[Stated task 1]: For each statement, say whether it agrees with the patent claims, answering yes or no and quoting the deciding words: (a) In claim 4, mercury lamps produce the ultraviolet light. (b) In claim 3, the fluorescent material is zinc oxide. (c) The logic network initiates an alarm when fluorescence is detected.

***** Text excerpt

2. A method of insuring that the surface of a sheet article is oriented in a prescribed direction as claimed in claim 1, including the step of modulating the ultraviolet light to a frequency of about 22 Hertz.
3. A method of insuring that the surface of a sheet article is oriented in a prescribed direction, as claimed in claim 1, wherein the fluorescent material is tin oxide.
4. A method of insuring that the surface of a sheet article is oriented in a prescribed direction as claimed in claim 1, wherein the ultraviolet light is produced by mercury lamps.
5. A method of insuring that the surface of a sheet article is oriented in a prescribed direction as claimed in claim 4, including the step of filtering the ultraviolet light.
6. An apparatus for inspecting the surface of a sheet article for the presence of traces of fluorescent material thereon comprising:
a. means for illuminating the surface of the sheet article with a source of ultraviolet light and thereby causing fluorescence of any metallic oxides;
b. article sensing means for activating said illuminating means;
c. light detection device for intercepting fluorescence from any metallic oxide; and
d. a logic network connected to said article sensing means and said light detection device for extinguishing the source of ultraviolet light when fluorescence is detected and initiating an alarm when fluorescence is not detected.
7. An apparatus for inspecting the surface of a sheet article as claimed in claim 6, wherein said illuminating means comprises at least one ultraviolet lamp and said light detection device comprises a photocell.
8. An apparatus for inspecting the surface of a sheet article as claimed in claim 7, wherein said ultraviolet lamp is a mercury lamp and said photocell is a silicon photocell.
9. An apparatus for inspecting the surface of a sheet article as claimed in claim 8, including means for filtering said ultraviolet lamp.
10. An apparatus for inspecting the surface of a sheet article as claimed in claim 6, including means for modulating the ultraviolet light to a frequency of 22 Hertz.
11. An apparatus for inspecting the surface of a sheet article as claimed in claim 6, including means for beginning and ending an inspection cycle of said logic network.
12. An apparatus for inspecting the surface of a sheet article as claimed in claim 11, wherein said means for beginning and ending the inspection cycle comprises a sensor device including a light source and a photocell for producing a signal in conjunction with the leading edge and the trailing edge of the sheet article.

**********
***** The data

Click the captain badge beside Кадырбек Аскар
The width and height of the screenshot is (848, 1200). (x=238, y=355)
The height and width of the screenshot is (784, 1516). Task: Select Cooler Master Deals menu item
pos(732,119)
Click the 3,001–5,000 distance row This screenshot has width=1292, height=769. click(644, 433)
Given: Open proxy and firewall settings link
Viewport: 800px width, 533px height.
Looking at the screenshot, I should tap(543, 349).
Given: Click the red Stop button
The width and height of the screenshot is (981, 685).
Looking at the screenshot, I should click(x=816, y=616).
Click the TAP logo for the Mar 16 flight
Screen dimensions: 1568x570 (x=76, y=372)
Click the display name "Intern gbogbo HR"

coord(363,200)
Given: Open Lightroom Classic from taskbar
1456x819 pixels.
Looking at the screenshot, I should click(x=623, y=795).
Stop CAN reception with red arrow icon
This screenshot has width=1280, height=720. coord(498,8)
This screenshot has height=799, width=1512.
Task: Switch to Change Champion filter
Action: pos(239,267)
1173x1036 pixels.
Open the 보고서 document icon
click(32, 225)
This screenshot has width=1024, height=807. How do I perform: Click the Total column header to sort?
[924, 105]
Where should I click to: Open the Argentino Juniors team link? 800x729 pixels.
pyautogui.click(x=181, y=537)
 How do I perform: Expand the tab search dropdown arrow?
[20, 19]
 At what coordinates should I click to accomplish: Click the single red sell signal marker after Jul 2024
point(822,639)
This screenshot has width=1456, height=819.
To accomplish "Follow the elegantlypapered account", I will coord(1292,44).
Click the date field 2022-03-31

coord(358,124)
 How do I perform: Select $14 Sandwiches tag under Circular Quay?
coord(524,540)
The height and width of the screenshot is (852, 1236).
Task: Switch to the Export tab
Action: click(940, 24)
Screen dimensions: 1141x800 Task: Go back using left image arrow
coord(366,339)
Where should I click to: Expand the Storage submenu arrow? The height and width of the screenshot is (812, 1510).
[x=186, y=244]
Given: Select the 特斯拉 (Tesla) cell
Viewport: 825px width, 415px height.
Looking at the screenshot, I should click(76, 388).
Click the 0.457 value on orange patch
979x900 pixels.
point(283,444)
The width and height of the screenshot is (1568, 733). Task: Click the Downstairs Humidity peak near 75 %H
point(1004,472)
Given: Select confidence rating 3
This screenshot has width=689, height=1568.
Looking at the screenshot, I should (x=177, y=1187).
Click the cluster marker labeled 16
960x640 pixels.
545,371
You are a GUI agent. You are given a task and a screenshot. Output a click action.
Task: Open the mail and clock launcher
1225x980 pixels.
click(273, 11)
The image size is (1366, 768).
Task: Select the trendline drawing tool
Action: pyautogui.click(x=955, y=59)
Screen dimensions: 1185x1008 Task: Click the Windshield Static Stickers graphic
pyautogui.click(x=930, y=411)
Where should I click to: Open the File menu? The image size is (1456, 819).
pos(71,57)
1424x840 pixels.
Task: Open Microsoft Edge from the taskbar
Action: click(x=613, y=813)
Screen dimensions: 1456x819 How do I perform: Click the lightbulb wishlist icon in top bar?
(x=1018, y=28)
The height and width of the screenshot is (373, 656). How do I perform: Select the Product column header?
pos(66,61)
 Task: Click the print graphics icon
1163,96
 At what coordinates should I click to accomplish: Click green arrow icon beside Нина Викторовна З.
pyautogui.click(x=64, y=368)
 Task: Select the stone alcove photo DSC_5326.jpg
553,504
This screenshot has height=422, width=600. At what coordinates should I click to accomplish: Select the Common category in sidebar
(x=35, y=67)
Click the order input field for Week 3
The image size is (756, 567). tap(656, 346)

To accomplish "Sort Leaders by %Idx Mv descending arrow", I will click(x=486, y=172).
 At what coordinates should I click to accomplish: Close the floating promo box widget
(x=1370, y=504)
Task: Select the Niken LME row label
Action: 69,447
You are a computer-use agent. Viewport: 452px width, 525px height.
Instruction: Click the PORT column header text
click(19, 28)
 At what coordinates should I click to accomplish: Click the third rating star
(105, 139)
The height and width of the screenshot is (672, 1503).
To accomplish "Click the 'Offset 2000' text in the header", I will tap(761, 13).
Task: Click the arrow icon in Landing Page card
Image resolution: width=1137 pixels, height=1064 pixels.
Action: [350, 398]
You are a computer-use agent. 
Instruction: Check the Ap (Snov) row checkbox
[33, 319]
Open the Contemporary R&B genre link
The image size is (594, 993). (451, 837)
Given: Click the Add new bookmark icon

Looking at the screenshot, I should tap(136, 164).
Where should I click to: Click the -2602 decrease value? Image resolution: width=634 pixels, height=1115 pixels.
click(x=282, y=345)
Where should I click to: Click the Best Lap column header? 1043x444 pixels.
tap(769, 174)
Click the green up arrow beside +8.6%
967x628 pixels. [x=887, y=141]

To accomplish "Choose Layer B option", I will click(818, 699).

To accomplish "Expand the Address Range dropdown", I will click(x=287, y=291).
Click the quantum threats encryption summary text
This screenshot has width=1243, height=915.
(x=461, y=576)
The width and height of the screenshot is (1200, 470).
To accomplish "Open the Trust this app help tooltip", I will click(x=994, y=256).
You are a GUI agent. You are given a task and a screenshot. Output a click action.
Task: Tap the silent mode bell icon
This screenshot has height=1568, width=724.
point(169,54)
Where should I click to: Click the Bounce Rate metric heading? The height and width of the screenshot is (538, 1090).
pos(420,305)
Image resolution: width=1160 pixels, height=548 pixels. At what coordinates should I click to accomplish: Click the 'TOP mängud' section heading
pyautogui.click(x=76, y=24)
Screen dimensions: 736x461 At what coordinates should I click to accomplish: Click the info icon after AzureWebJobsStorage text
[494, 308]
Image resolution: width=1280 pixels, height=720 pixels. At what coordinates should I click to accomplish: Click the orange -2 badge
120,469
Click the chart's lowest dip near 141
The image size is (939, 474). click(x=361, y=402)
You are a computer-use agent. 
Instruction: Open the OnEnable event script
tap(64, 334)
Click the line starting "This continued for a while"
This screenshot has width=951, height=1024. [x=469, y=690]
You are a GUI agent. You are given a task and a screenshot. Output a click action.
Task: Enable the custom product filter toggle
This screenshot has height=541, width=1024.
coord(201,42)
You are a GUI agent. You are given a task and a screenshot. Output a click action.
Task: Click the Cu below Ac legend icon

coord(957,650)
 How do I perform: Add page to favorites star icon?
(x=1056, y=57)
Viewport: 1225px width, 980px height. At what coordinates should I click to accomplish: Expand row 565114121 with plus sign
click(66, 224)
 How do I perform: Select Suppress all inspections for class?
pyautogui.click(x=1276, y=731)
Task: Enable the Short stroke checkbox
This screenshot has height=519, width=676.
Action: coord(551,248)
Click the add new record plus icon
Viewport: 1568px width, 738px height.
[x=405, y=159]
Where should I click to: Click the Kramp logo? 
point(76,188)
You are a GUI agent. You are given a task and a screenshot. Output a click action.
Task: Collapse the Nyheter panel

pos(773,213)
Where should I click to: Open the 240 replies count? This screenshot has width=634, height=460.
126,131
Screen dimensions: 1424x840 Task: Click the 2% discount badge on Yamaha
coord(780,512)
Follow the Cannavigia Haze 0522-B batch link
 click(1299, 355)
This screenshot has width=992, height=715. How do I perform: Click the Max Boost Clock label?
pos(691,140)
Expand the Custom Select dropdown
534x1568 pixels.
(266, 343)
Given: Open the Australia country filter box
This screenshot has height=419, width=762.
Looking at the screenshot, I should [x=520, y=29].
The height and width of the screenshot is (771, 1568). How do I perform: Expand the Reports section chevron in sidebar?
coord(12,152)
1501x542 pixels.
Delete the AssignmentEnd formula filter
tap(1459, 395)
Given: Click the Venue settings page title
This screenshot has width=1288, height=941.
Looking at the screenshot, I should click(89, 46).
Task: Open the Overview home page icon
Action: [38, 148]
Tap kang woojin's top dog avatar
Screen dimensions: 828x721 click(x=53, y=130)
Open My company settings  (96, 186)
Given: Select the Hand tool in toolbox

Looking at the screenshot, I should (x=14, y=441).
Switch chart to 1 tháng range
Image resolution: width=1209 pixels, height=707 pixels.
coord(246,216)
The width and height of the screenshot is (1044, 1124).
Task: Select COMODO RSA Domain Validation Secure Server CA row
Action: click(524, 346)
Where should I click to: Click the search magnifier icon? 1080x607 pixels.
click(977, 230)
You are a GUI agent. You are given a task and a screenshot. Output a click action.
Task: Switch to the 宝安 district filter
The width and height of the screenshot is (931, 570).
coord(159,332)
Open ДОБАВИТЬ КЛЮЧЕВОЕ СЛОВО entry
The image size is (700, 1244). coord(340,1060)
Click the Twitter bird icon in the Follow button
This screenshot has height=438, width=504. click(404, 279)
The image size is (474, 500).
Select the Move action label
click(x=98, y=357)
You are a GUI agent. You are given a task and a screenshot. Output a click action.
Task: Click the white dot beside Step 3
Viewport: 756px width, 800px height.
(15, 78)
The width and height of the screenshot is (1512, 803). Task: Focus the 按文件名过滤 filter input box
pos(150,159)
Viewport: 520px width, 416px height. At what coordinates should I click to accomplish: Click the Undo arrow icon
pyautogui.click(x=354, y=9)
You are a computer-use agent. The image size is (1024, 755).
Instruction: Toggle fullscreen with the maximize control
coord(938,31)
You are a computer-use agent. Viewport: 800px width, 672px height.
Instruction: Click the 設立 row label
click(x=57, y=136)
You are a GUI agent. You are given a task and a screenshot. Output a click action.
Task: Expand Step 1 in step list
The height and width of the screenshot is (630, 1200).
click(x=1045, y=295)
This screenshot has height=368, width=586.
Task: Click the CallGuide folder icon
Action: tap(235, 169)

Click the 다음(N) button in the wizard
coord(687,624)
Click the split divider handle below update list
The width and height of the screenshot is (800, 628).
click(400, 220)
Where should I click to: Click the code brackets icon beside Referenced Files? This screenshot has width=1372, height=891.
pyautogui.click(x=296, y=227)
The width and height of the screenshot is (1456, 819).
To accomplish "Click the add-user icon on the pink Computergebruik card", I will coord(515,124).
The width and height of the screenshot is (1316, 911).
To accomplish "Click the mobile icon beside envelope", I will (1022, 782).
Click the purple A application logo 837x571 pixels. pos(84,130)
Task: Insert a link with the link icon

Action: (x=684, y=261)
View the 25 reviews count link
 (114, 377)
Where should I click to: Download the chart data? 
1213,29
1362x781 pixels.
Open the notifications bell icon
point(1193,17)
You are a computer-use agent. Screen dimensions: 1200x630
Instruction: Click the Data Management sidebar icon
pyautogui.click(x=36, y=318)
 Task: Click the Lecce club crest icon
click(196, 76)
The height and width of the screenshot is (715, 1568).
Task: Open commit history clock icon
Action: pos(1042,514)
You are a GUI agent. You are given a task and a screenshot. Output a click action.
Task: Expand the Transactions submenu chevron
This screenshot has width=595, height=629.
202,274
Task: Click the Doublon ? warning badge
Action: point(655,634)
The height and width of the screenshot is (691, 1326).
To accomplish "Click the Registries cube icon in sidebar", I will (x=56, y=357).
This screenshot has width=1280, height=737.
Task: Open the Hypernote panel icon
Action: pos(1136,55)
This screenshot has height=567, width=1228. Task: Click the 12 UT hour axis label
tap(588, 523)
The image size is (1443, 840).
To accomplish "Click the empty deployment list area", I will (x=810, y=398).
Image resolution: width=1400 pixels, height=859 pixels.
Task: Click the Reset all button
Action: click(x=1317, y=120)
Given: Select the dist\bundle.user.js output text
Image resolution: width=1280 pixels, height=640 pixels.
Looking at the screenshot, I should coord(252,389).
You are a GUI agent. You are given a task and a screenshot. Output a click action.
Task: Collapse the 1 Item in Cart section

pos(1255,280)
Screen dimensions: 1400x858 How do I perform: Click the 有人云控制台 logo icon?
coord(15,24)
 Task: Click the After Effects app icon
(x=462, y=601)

**********

[Stated task 2]: Put the listing, starting at its first line and ending at the line that contains "pos(732,119)", into a two-column CSV with the columns request and answer. Give one row per request, with its text and its answer each in one quoted field and line breaks turned into spaces.

[Written solution 1]:
(a) Yes: "wherein the ultraviolet light is produced by mercury lamps"
(b) No: "wherein the fluorescent material is tin oxide"
(c) No: "initiating an alarm when fluorescence is not detected"

[Written solution 2]:
request,answer
"Click the captain badge beside Кадырбек Аскар","The width and height of the screenshot is (848, 1200). (x=238, y=355)"
"The height and width of the screenshot is (784, 1516). Task: Select Cooler Master Deals menu item","pos(732,119)"